Required work:
Could you return, word for word, the part of the items below that opens with the line containing "has width=900, height=1021." and closes with the line containing "center [1018, 374].", both of those lines included?
-- begin Given entries --
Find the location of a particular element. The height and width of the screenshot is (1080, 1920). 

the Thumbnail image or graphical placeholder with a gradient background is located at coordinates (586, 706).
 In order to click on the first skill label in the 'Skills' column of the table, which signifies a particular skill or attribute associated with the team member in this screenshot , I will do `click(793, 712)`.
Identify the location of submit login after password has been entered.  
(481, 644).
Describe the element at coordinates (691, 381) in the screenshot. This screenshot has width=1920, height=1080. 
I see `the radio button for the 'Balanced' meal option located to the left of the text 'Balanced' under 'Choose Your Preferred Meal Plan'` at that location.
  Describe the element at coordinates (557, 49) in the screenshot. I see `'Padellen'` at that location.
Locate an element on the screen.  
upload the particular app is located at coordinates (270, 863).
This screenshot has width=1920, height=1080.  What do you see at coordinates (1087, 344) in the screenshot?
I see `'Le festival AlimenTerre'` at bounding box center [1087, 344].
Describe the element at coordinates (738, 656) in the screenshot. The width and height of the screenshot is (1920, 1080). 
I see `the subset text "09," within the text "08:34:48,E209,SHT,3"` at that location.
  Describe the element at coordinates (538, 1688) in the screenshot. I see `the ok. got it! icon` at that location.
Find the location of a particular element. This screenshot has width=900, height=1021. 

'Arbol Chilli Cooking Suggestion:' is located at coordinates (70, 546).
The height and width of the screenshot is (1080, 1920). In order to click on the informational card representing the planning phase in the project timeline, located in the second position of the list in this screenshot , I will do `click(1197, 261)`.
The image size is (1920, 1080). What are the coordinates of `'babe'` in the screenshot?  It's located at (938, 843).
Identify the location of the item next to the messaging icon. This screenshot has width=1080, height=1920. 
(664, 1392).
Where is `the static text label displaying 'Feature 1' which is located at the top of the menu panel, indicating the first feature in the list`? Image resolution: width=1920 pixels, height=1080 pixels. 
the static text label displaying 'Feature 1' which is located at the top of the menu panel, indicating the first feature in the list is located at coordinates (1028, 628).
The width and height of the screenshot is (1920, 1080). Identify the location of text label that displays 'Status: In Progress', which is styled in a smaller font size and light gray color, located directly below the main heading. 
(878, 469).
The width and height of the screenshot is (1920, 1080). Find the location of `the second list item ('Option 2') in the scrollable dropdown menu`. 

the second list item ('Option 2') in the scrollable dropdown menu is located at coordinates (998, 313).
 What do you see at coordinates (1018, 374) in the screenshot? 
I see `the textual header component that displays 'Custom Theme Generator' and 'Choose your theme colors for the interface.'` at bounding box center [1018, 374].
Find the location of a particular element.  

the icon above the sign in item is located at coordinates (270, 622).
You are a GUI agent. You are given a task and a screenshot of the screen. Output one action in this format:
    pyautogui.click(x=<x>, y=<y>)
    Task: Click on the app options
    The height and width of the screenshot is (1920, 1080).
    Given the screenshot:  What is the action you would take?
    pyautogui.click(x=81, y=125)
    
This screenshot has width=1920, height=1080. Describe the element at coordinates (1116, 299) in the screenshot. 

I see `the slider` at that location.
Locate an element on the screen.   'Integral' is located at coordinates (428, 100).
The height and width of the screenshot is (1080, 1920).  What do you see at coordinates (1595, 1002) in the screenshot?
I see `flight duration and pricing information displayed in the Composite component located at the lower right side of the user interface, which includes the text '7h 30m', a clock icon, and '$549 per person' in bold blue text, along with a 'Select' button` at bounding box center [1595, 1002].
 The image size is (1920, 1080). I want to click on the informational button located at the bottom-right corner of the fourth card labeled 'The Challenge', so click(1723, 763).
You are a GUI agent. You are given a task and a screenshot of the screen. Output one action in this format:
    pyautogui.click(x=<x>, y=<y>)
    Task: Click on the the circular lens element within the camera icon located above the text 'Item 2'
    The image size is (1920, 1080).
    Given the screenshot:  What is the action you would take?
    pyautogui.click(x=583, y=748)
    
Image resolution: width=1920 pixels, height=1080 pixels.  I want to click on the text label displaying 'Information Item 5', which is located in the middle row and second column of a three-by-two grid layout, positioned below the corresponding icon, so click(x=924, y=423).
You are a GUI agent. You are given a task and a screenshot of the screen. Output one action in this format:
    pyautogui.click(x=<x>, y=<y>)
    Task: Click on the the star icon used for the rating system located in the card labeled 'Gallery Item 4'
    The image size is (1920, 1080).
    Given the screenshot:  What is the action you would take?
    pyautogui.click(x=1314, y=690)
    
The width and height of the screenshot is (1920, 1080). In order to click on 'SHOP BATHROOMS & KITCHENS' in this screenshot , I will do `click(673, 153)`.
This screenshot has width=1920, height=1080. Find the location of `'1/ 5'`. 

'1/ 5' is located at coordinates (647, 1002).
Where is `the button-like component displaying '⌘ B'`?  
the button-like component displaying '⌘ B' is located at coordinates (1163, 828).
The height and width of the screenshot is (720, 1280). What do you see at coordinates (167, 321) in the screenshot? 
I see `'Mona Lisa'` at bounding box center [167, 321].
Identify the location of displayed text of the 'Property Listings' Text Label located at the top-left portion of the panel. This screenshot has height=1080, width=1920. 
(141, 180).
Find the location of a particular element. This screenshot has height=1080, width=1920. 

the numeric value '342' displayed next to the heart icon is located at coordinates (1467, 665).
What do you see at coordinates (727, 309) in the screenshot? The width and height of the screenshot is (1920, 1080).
-- end Given entries --
The result:
Find the location of a particular element. This screenshot has width=900, height=1021. 

'Arbol Chilli Cooking Suggestion:' is located at coordinates (70, 546).
The height and width of the screenshot is (1080, 1920). In order to click on the informational card representing the planning phase in the project timeline, located in the second position of the list in this screenshot , I will do `click(1197, 261)`.
The image size is (1920, 1080). What are the coordinates of `'babe'` in the screenshot?  It's located at (938, 843).
Identify the location of the item next to the messaging icon. This screenshot has width=1080, height=1920. 
(664, 1392).
Where is `the static text label displaying 'Feature 1' which is located at the top of the menu panel, indicating the first feature in the list`? Image resolution: width=1920 pixels, height=1080 pixels. 
the static text label displaying 'Feature 1' which is located at the top of the menu panel, indicating the first feature in the list is located at coordinates (1028, 628).
The width and height of the screenshot is (1920, 1080). Identify the location of text label that displays 'Status: In Progress', which is styled in a smaller font size and light gray color, located directly below the main heading. 
(878, 469).
The width and height of the screenshot is (1920, 1080). Find the location of `the second list item ('Option 2') in the scrollable dropdown menu`. 

the second list item ('Option 2') in the scrollable dropdown menu is located at coordinates (998, 313).
 What do you see at coordinates (1018, 374) in the screenshot? 
I see `the textual header component that displays 'Custom Theme Generator' and 'Choose your theme colors for the interface.'` at bounding box center [1018, 374].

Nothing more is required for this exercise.